A new study by the Migration Policy Institute (read a related article here) shows that resources which ICE got for the specific purpose of going after dangerous criminal immigrants were massively diverted to rounding up immigrants whose only crime was being in this country without legal authorization. ICE agents, part of the scores of enforcement teams that have been set up around the country to go after people in their homes and neighborhoods, have themselves complained about being given quotas of immigrants to round up.
The Migration Policy Institute points out that such quotas encourage agents to seek easy targets rather than going after dangerous people. So they round up people on the street, at bus stops, even coming out of medical care facilities.
This will get us nowhere.
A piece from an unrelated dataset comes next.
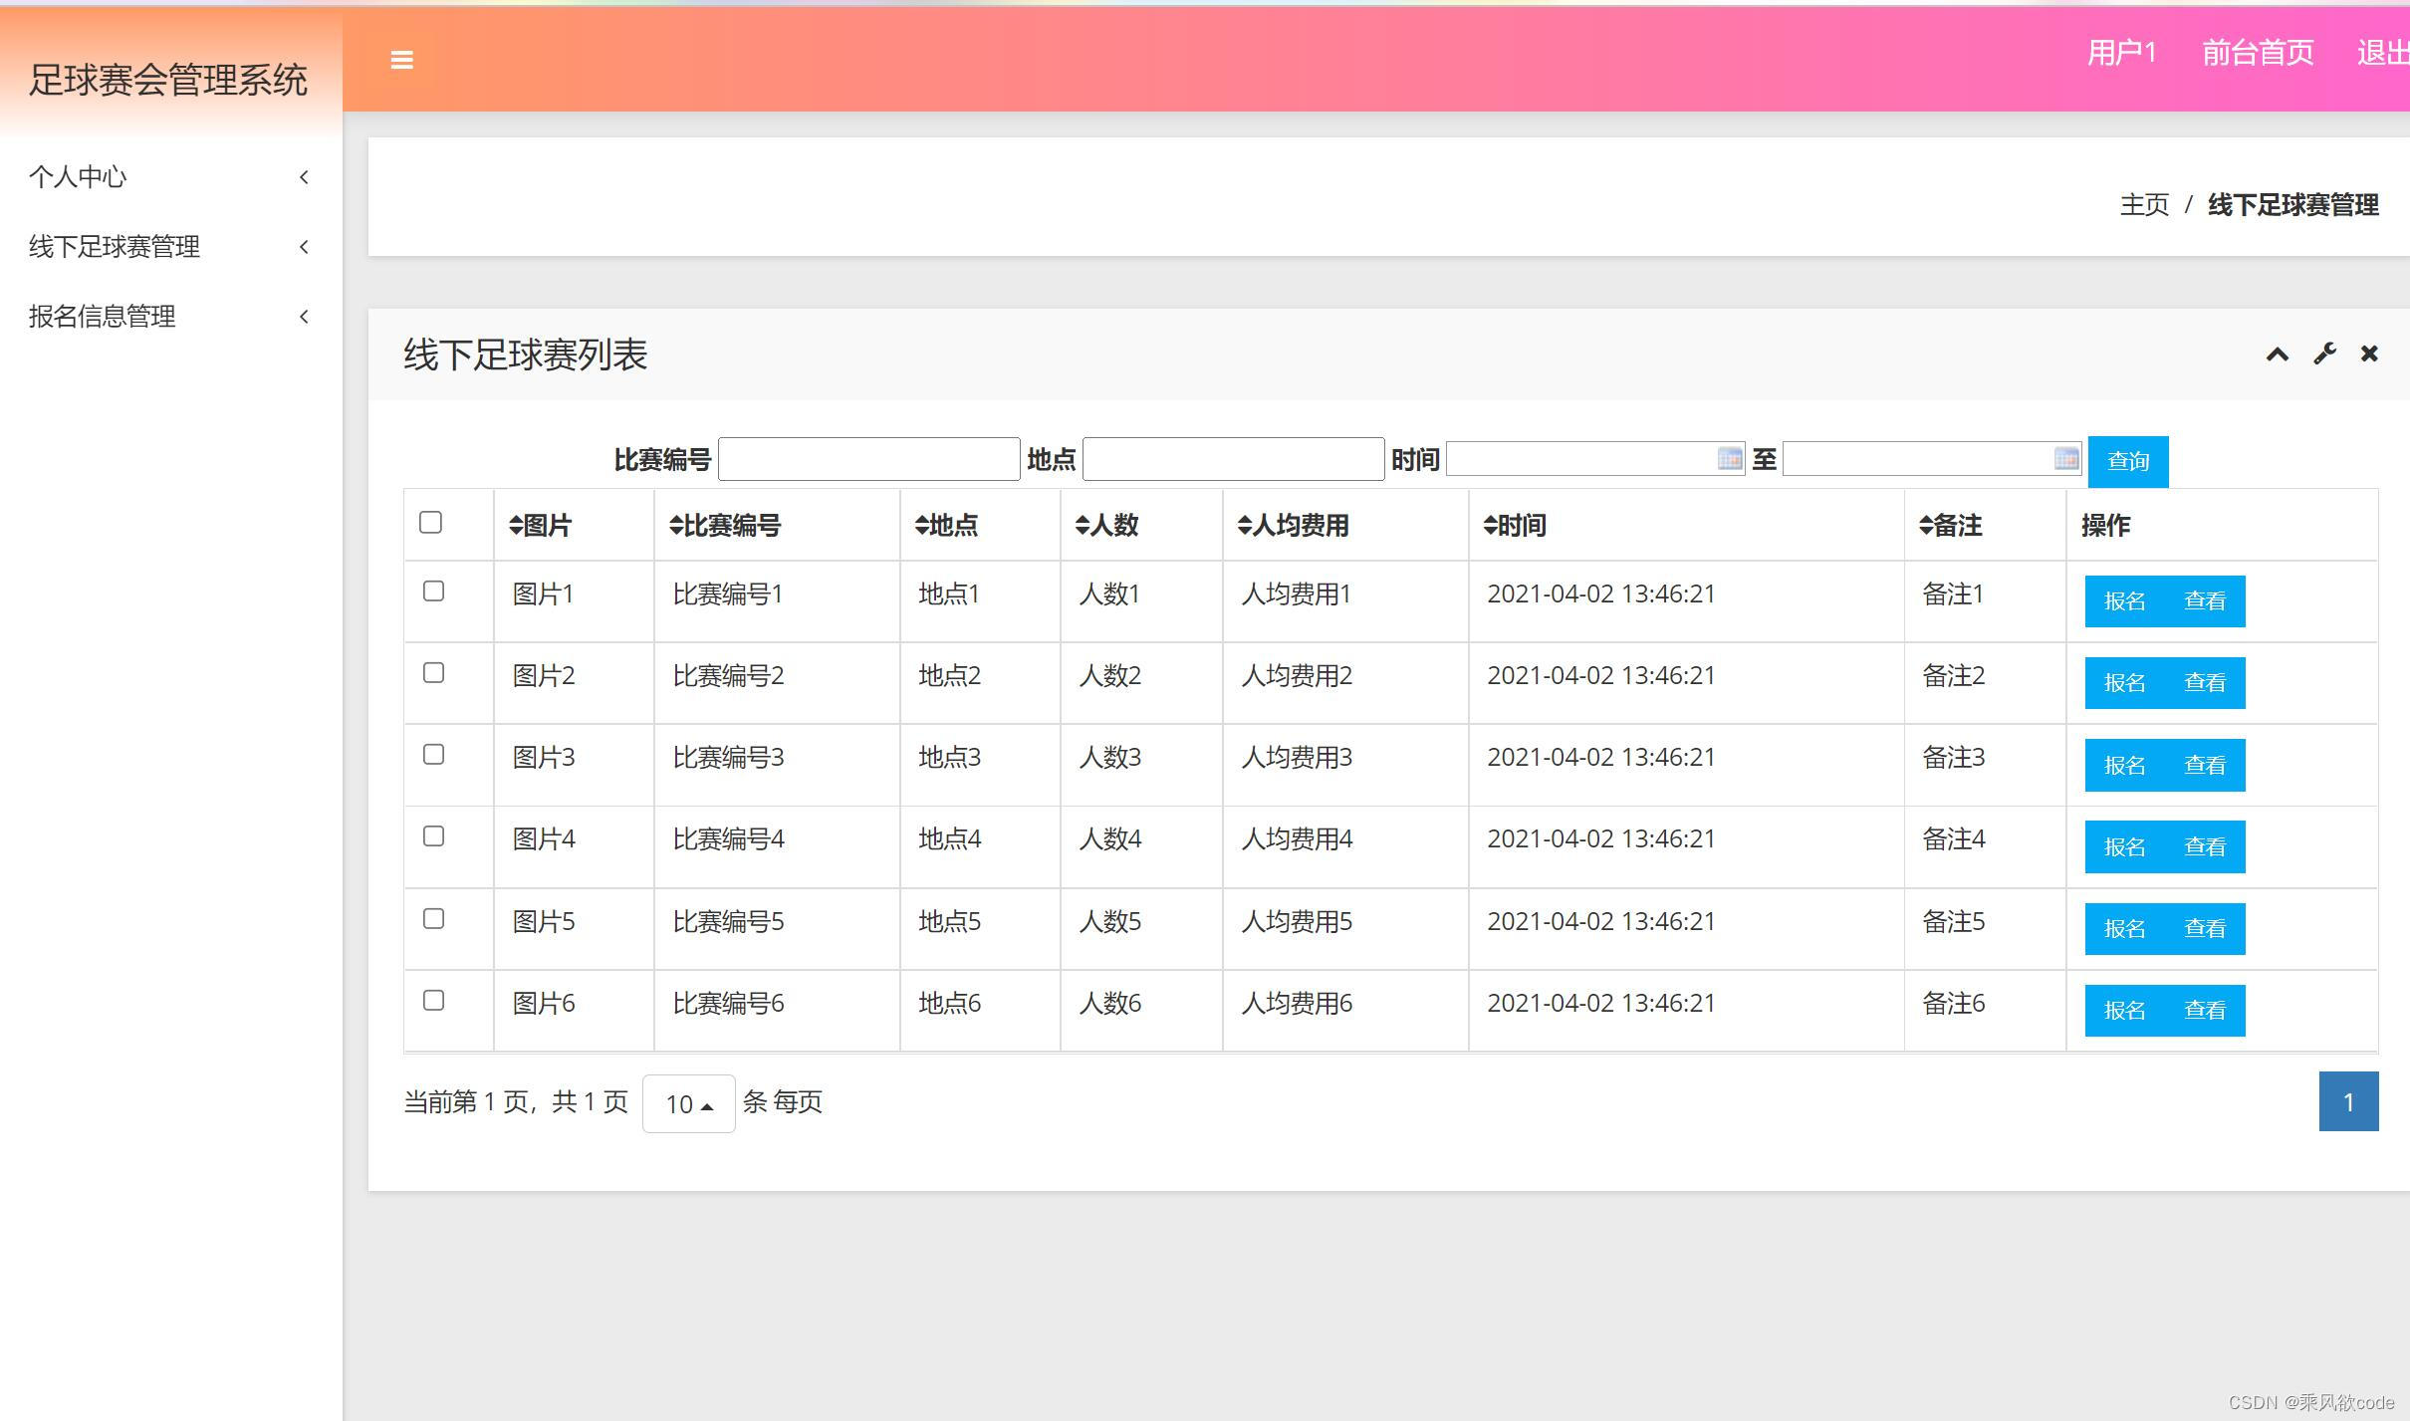Check the select-all checkbox in the table header

[x=430, y=523]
Rather, we should convince the Obama administration to take the following immediate steps:
*Cancel the quota system and direct all ICE resources to going after dangerous felons, drug smugglers and terrorists.
*Stop workplace and neighborhood immigration raids until comprehensive immigration reform can be crafted (this demand for a moratorium on raids is shared by many groups supporting immigrants’ rights). At the same time, increase workplace enforcement of labor laws, especially laws regarding child labor, wages and hours, and occupational health and safety. Unscrupulous employers only favor undocumented immigrants over other workers because they think that with terrorized immigrants – terrorized by the government’s own enforcement policies – they can get away with other kinds of labor law violations.
*Withdraw the draconian new rules for Social Security 'no-match' letters proposed by Bush’s Secretary of Homeland Security, Michael Chertoff, which are currently held up in federal court by an AFL-CIO lawsuit that alleges the rules will lead to the firing of workers who are legally here. For the same reason, withdraw plans to make E-Verify (an automated check of federal records) mandatory for employers.
*Repeal 1996 legislation that took away the discretionary authority of immigration judges to give people facing deportation a break based on the probable impact on their US citizen spouses and minor children. US Representative Jose Serrano (D-NY), has introduced legislation that would party accomplish this (HR 182). This bill should be publicized and supported.
*Get back to crafting comprehensive immigration reform legislation, entailing a humane, fair and practical program of legalization. The need for this has been increased and not decreased by the current financial and economic crisis.
*And last but not least, we need to understand that mass labor migration, which goes on all over the world, is largely the product of neo-liberal trade and economic policies aggressively promoted and imposed on the poorer countries of the world by our own corporate and government leaders, as well as those of other wealthy countries. Those policies need to be replaced by a respectful process of cooperation with our neighbors. We need policies that set realistic goals for legal immigration based on an understanding of the real trends in labor migration, and we need to avoid the guest worker programs so dear to the heart of the US Chamber of Commerce.